Mr. Robert Dick will assume the position of Regional Director General, Pacific Region, for Transport Canada effective November 3, 2014. After embarking on his public service career in Manitoba at Western Economic Diversification Canada, Mr. Dick spent nine years at the Privy Council Office, first as director of operations in Economic and Regional Development Policy Secretariat, and then as Director of planning in the Priorities and Planning Secretariat. Before joining TC in June 2013 as Director General, Air Policy, Mr. Dick was director general, National Cyber Security at Public Safety Canada, where he led the development and implementation of Canada’s first Cyber Security Strategy. Mr. Dick is a graduate of the University of Manitoba, where he earned a master’s degree in Political Studies, with a major in International Relations.
The Port of Portland has approved plans for Canpotex, through its Portland Bulk Terminals subsidiary, to invest up to $140 million in new equipment and infrastructure to improve handling efficiency of the company’s specialty white potash products. The combination of a new shiploader, an upgraded conveyer system, improved control system technology and a new storage building is expected to enable shorter turnaround times for both the Canpotex dedicated fleet of rail cars and improved vessel loading productivity. Canpotex is a joint venture of three Saskatchewan potash producers: Agrium, Mosaic and PotashCorp.As most are aware, the company is also a shareholder in Neptune Terminals here in Vancouver and has just signed a lease agreement with the Prince Rupert Port Authority for the site of its new export facility in Prince Rupert.
As negotiations for a collective agreement on the U.S. west coast drag on, in time honoured fashion extraordinary safety related delays are piling pressure on the employers. ILWU mechanics in both Los Angeles and Long Beach are making the already acute congestion problems worse by pulling trucks over and requiring inspections that go far beyond any normal safety procedures. Compounded by chassis shortages, it has also been reported that the terminals are struggling to fill a number of daily work orders each day with experienced longshoremen resulting in the filling of gangs with many casuals which is only exacerbating the levels of congestion. Last week the National Retail Federation, in a letter to both the ILWU and Pacific Maritime Association, urged a quick resolution to contract negotiations that began on May 12.

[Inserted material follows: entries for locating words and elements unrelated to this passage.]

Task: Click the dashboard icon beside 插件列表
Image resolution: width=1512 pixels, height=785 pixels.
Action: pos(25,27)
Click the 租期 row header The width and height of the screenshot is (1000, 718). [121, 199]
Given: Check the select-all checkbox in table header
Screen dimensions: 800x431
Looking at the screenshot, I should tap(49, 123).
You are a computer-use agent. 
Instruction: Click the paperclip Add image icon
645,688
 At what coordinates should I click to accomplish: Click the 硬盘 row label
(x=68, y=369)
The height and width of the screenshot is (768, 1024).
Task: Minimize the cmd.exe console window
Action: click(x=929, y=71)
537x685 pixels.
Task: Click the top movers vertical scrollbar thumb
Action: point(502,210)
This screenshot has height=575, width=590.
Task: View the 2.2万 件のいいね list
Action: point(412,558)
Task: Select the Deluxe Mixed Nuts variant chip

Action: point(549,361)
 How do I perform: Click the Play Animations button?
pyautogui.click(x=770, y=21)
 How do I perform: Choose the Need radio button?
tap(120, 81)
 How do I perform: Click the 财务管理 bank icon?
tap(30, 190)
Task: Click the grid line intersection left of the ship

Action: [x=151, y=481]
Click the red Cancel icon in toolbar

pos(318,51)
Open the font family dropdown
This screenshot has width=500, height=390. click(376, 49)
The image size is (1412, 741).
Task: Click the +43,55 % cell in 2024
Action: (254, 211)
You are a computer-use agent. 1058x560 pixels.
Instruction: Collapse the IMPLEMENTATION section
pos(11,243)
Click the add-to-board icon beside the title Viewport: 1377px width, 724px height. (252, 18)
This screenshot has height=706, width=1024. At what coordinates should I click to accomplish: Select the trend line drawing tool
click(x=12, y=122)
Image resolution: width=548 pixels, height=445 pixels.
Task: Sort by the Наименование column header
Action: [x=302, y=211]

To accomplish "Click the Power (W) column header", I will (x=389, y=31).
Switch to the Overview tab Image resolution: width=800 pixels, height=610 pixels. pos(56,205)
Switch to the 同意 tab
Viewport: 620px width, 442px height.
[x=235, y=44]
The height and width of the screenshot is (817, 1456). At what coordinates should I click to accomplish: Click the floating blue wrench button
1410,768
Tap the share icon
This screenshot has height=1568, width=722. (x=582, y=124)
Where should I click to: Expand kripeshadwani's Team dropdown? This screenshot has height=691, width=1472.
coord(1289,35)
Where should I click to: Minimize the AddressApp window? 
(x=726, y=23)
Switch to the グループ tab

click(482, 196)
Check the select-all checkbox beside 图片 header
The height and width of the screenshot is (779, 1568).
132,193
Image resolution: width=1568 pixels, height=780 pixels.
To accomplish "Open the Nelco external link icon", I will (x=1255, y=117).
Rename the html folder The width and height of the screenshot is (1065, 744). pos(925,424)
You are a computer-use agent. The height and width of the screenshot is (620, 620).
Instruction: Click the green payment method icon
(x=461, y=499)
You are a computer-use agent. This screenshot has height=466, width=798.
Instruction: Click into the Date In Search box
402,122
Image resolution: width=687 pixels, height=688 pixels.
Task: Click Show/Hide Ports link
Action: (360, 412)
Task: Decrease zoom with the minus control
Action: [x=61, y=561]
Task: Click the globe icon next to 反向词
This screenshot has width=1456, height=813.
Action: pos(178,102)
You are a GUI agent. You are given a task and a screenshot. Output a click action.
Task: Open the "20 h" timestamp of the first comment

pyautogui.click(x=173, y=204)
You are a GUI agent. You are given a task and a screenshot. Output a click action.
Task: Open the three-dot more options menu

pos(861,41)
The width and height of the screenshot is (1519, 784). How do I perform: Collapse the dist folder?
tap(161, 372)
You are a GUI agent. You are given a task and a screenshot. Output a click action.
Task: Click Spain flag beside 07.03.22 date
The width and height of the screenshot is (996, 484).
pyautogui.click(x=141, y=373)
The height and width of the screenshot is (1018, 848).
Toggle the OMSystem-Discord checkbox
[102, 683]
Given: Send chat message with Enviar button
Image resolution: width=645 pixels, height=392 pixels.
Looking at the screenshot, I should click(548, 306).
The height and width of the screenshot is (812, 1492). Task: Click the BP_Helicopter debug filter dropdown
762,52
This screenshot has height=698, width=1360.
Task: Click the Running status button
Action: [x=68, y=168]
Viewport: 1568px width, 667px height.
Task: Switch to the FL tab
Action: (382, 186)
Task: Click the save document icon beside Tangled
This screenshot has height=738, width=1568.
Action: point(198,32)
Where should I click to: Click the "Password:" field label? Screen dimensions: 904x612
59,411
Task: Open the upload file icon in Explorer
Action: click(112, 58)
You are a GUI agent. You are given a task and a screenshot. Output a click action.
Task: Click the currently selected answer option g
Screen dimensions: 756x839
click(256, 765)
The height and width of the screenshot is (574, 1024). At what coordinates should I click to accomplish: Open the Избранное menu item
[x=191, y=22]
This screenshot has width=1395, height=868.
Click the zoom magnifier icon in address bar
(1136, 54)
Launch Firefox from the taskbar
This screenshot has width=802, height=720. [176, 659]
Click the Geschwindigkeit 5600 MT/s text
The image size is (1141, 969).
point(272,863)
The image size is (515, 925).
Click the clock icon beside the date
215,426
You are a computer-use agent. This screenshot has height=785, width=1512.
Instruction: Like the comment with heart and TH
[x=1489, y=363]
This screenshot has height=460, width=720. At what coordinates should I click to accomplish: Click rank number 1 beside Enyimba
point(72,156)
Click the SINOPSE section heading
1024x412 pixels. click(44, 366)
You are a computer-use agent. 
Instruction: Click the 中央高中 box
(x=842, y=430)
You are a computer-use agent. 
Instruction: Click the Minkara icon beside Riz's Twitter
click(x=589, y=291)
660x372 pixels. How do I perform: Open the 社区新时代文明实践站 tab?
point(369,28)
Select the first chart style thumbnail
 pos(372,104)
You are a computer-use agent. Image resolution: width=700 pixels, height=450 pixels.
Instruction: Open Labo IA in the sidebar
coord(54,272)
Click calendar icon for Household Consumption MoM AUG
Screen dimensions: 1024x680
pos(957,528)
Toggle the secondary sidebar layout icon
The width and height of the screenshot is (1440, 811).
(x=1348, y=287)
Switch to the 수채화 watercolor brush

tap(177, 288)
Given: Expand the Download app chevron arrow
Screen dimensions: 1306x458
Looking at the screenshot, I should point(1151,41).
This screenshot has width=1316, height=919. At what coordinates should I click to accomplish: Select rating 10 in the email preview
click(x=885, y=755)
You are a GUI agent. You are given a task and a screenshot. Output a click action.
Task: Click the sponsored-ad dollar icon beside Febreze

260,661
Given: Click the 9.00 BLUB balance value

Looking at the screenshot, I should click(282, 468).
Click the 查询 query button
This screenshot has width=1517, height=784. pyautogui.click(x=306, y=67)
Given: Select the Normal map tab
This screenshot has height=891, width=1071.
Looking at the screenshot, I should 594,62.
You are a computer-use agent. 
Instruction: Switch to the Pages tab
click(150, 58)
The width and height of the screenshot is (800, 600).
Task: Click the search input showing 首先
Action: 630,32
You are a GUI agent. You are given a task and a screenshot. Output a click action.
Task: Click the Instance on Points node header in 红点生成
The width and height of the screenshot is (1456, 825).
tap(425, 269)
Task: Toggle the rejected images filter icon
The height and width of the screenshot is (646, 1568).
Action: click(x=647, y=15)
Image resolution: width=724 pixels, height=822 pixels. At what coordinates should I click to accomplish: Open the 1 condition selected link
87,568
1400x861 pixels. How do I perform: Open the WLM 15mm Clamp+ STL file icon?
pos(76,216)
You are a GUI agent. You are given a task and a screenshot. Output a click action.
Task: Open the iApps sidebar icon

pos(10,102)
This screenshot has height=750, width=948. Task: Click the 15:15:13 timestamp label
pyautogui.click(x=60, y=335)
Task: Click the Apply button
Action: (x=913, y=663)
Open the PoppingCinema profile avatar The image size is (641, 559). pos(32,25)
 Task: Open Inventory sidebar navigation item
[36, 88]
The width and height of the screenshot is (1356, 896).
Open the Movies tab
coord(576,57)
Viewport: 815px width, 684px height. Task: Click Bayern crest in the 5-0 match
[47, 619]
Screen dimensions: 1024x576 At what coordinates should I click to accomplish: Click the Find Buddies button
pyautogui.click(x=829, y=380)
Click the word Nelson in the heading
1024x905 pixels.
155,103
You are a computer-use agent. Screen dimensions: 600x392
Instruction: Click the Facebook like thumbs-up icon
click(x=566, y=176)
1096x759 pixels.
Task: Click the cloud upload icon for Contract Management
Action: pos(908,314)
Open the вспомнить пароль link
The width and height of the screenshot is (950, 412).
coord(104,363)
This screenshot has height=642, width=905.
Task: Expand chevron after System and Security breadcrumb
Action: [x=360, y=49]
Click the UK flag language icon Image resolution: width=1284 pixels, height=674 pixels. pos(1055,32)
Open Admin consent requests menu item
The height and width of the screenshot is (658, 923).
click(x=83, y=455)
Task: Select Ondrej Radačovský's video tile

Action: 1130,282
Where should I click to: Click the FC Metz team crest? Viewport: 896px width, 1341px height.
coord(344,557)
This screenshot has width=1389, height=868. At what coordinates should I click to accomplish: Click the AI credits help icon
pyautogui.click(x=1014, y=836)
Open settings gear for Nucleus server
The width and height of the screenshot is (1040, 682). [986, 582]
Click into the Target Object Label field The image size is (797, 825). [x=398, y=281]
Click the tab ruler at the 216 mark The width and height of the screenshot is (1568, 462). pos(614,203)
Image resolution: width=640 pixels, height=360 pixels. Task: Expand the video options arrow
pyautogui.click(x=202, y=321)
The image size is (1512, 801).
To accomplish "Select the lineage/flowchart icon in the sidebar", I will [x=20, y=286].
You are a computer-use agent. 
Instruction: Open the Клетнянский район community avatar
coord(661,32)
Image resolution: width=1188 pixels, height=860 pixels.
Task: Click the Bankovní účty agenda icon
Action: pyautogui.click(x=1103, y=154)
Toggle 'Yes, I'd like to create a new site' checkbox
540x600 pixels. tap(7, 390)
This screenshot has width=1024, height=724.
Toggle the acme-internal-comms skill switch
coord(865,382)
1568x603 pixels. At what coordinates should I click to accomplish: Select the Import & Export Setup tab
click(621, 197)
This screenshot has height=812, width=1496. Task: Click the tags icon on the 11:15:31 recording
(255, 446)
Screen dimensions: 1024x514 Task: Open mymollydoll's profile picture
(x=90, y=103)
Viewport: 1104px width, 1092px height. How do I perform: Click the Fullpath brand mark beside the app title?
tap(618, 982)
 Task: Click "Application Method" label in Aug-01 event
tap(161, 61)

Long Beach is hoping that the addition of more chassis to the local truck fleet will help ease the congestion issues after two local truck chassis owners announced plans to add over 3,000 chassis to their local fleet over the next few weeks. Long Beach has formed a dedicated Congestion Relief Team to help combat the congestion.
Frustration at delays at Los Angeles & Long Beach also surfaced at the TPM Asia Conference in Shenzhen on Thursday. Shippers voiced their anger at the weeks it can now take for containers to make their way through the two ports’ terminals compared to the largely fluid operations on the U.S. east coast.
Apparantly weary of all the talking, the U.S. Surface Transportation Board has now ordered all Class I railroads to issue detailed weekly performance metrics for each major freight type, including intermodal. The STB has notified it’s intention to "promote industry-wide transparency, accountability and improved service" in order to gain a better real-time understanding of service issues. The first weekly report is due to be submitted by Oct. 22. BNSF, CSX Transportation, Canadian National Railway, Kansas City Southern Railway, Norfolk Southern Railway, CP and Union Pacific Railroad will all have to report metrics.